▶ _Short problem_:
Reproduce the material below, replacing each occurrence of "Screen dimensions" with "Screen size" and leaving all other text unchanged.

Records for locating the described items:

────────────────

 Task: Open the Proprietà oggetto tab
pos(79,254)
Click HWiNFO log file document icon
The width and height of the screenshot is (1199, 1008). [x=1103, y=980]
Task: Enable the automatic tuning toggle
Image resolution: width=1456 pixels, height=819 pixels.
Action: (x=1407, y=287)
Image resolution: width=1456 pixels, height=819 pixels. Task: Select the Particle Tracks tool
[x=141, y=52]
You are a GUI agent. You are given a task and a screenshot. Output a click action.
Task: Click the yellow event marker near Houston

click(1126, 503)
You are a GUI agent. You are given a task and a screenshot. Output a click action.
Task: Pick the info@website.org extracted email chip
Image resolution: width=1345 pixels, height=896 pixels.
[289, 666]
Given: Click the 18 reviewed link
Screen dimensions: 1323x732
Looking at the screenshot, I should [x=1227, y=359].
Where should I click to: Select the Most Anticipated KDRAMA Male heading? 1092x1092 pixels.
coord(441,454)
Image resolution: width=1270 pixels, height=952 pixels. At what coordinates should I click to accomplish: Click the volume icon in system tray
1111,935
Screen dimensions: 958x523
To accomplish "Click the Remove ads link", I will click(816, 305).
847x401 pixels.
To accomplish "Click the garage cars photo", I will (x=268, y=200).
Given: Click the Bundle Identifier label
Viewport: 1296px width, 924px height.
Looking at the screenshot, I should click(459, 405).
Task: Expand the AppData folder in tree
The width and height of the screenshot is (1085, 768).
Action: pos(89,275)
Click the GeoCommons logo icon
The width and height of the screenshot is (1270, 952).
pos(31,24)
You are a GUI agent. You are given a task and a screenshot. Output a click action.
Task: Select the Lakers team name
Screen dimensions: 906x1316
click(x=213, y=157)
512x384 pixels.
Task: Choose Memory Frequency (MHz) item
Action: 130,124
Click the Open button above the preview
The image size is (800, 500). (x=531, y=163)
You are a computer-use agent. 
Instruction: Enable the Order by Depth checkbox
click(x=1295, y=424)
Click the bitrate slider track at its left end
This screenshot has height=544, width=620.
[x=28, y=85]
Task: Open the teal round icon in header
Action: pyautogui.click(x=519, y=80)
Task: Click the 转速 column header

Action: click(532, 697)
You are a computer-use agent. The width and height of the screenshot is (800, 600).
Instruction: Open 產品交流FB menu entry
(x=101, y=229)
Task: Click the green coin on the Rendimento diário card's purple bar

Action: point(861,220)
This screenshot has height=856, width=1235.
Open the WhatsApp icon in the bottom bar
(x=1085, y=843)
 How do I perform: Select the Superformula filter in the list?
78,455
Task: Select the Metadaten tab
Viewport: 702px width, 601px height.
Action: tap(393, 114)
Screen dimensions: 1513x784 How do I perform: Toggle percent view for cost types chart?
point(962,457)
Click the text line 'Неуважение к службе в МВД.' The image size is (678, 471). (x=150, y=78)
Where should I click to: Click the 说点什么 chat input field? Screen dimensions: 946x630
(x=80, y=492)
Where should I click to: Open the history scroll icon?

────────────────

▶ _Full answer_:
 Task: Open the Proprietà oggetto tab
pos(79,254)
Click HWiNFO log file document icon
The width and height of the screenshot is (1199, 1008). [x=1103, y=980]
Task: Enable the automatic tuning toggle
Image resolution: width=1456 pixels, height=819 pixels.
Action: (x=1407, y=287)
Image resolution: width=1456 pixels, height=819 pixels. Task: Select the Particle Tracks tool
[x=141, y=52]
You are a GUI agent. You are given a task and a screenshot. Output a click action.
Task: Click the yellow event marker near Houston

click(1126, 503)
You are a GUI agent. You are given a task and a screenshot. Output a click action.
Task: Pick the info@website.org extracted email chip
Image resolution: width=1345 pixels, height=896 pixels.
[289, 666]
Given: Click the 18 reviewed link
Screen size: 1323x732
Looking at the screenshot, I should [x=1227, y=359].
Where should I click to: Select the Most Anticipated KDRAMA Male heading? 1092x1092 pixels.
coord(441,454)
Image resolution: width=1270 pixels, height=952 pixels. At what coordinates should I click to accomplish: Click the volume icon in system tray
1111,935
Screen size: 958x523
To accomplish "Click the Remove ads link", I will click(816, 305).
847x401 pixels.
To accomplish "Click the garage cars photo", I will (x=268, y=200).
Given: Click the Bundle Identifier label
Viewport: 1296px width, 924px height.
Looking at the screenshot, I should click(459, 405).
Task: Expand the AppData folder in tree
The width and height of the screenshot is (1085, 768).
Action: pos(89,275)
Click the GeoCommons logo icon
The width and height of the screenshot is (1270, 952).
pos(31,24)
You are a GUI agent. You are given a task and a screenshot. Output a click action.
Task: Select the Lakers team name
Screen size: 906x1316
click(x=213, y=157)
512x384 pixels.
Task: Choose Memory Frequency (MHz) item
Action: 130,124
Click the Open button above the preview
The image size is (800, 500). (x=531, y=163)
You are a computer-use agent. 
Instruction: Enable the Order by Depth checkbox
click(x=1295, y=424)
Click the bitrate slider track at its left end
This screenshot has height=544, width=620.
[x=28, y=85]
Task: Open the teal round icon in header
Action: pyautogui.click(x=519, y=80)
Task: Click the 转速 column header

Action: click(532, 697)
You are a computer-use agent. The width and height of the screenshot is (800, 600).
Instruction: Open 產品交流FB menu entry
(x=101, y=229)
Task: Click the green coin on the Rendimento diário card's purple bar

Action: point(861,220)
This screenshot has height=856, width=1235.
Open the WhatsApp icon in the bottom bar
(x=1085, y=843)
 How do I perform: Select the Superformula filter in the list?
78,455
Task: Select the Metadaten tab
Viewport: 702px width, 601px height.
Action: tap(393, 114)
Screen size: 1513x784 How do I perform: Toggle percent view for cost types chart?
point(962,457)
Click the text line 'Неуважение к службе в МВД.' The image size is (678, 471). (x=150, y=78)
Where should I click to: Click the 说点什么 chat input field? Screen size: 946x630
(x=80, y=492)
Where should I click to: Open the history scroll icon?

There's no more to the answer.